### Problem description
Copy out the listing below word for word, from the line containing "will [x=582, y=27]." through the end of the listing.

Target position records
# # #
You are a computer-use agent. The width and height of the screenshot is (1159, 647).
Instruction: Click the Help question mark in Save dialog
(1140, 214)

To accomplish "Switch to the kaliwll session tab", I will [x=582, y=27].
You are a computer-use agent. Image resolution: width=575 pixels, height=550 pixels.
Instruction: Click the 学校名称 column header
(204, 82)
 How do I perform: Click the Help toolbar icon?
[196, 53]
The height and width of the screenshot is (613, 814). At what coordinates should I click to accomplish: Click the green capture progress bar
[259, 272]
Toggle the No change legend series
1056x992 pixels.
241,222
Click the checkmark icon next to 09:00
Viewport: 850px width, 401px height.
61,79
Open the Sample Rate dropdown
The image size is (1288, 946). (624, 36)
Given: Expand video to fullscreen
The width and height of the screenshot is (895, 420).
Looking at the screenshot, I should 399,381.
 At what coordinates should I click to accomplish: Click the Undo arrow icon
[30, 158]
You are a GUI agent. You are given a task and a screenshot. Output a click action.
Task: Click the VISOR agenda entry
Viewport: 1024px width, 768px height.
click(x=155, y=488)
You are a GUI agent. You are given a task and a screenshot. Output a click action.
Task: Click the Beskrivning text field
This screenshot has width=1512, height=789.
# # #
### Task response
To accomplish "Switch to the kaliwll session tab", I will [x=582, y=27].
You are a computer-use agent. Image resolution: width=575 pixels, height=550 pixels.
Instruction: Click the 学校名称 column header
(204, 82)
 How do I perform: Click the Help toolbar icon?
[196, 53]
The height and width of the screenshot is (613, 814). At what coordinates should I click to accomplish: Click the green capture progress bar
[259, 272]
Toggle the No change legend series
1056x992 pixels.
241,222
Click the checkmark icon next to 09:00
Viewport: 850px width, 401px height.
61,79
Open the Sample Rate dropdown
The image size is (1288, 946). (624, 36)
Given: Expand video to fullscreen
The width and height of the screenshot is (895, 420).
Looking at the screenshot, I should 399,381.
 At what coordinates should I click to accomplish: Click the Undo arrow icon
[30, 158]
You are a GUI agent. You are given a task and a screenshot. Output a click action.
Task: Click the VISOR agenda entry
Viewport: 1024px width, 768px height.
click(x=155, y=488)
You are a GUI agent. You are given a task and a screenshot. Output a click action.
Task: Click the Beskrivning text field
This screenshot has width=1512, height=789.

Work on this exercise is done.